In 2012, Qaleh Now Rural District and portions of Kahrizak Rural District were separated from Kahrizak District in the establishment of Qaleh Now District, which was divided into two rural districts, including the new Chaleh Tarkhan Rural District. In 2018, the village of Qaleh Now-e Khaleseh was converted to a city.

==Demographics==
===Population===
At the time of the 2006 National Census, the county's population was 292,016 in 71,711 households. The following census in 2011 counted 319,305 people in 85,445 households. The 2016 census measured the population of the county as 349,700 in 96,996 households.

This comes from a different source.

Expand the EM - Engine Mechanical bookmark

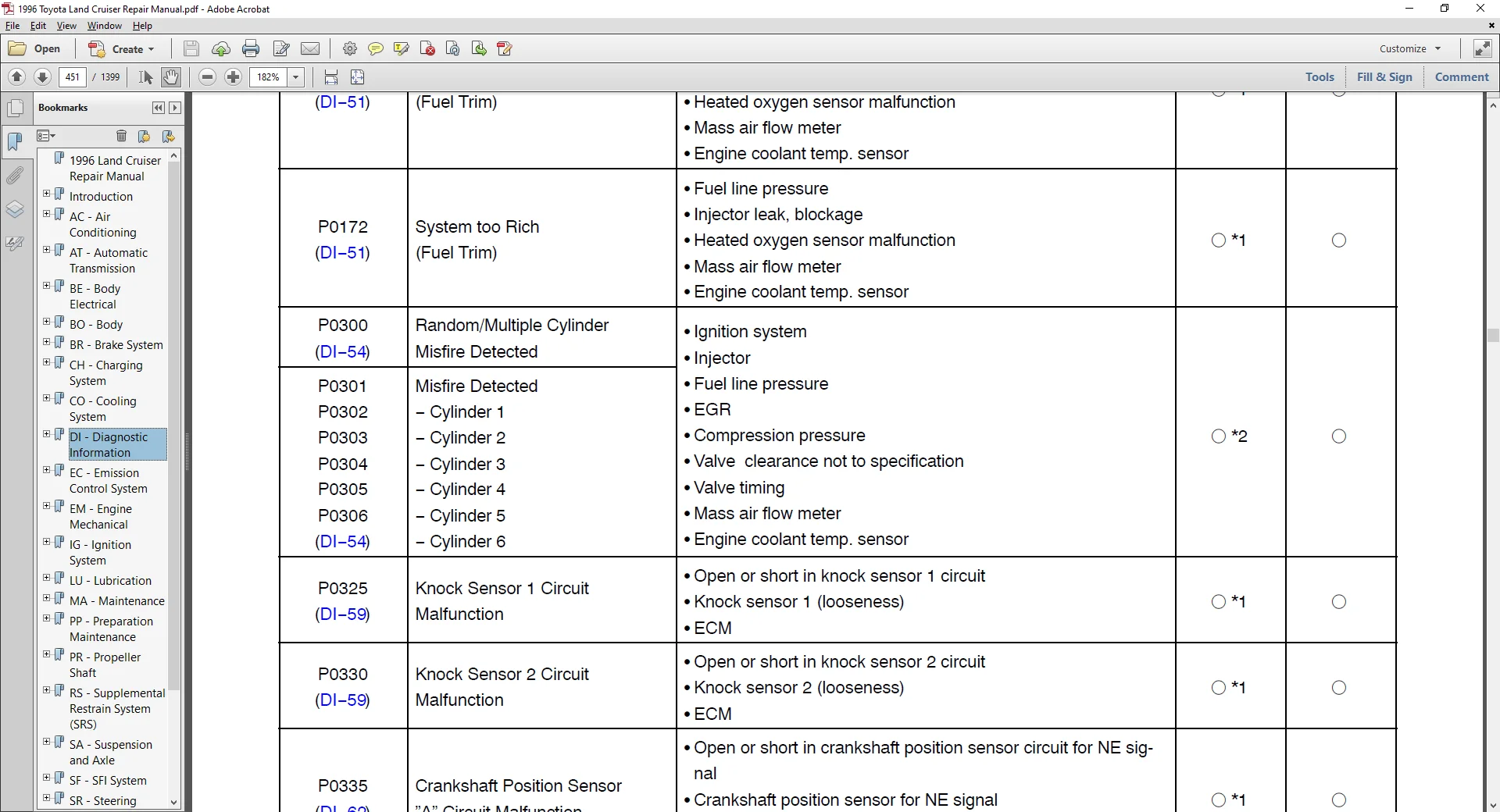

===Administrative divisions===

Ray County's population history and administrative structure over three consecutive censuses are shown in the following table.

Ray County Population
| Administrative Divisions | 2006 | 2011 | 2016 |
| Central District | 133,066 | 93,006 | 84,577 |
| Azimiyeh RD | 65,133 | 61,810 | 55,564 |
| Ghaniabad RD | 67,933 | 31,196 | 29,013 |
| Fashapuyeh District | 29,343 | 38,311 | 55,642 |
| Hasanabad RD | 5,033 | 4,909 | 2,777 |
| Koleyn RD | 3,859 | 5,543 | 8,943 |
| Hasanabad (city) | 20,451 | 27,859 | 43,922 |
| Kahrizak District | 129,607 | 140,177 | 124,704 |
| Kahrizak RD | 35,213 | 38,919 | 21,789 |
| Qaleh Now RD | 33,115 | 29,072 |  |
| Baqershahr (city) | 52,575 | 59,091 | 65,388 |
| Kahrizak (city) | 8,704 | 13,095 | 37,527 |
| Khavaran District |  | 47,811 | 46,765 |
| Khavaran-e Gharbi RD |  | 7,409 | 7,419 |
| Khavaran-e Sharqi RD |  | 40,402 | 39,346 |
| Qaleh Now District |  |  | 38,009 |
| Chaleh Tarkhan RD |  |  | 14,299 |
| Qaleh Now RD |  |  | 23,710 |
| Qaleh Now-e Khaleseh (city) |  |  |  |
| Total | 292,016 | 319,305 | 349,700 |
RD = Rural District

==Climate==
According to the information of the State Meteorological Organization of Tehran province, the long-term average annual rainfall of Ray County is around 168.6 mm.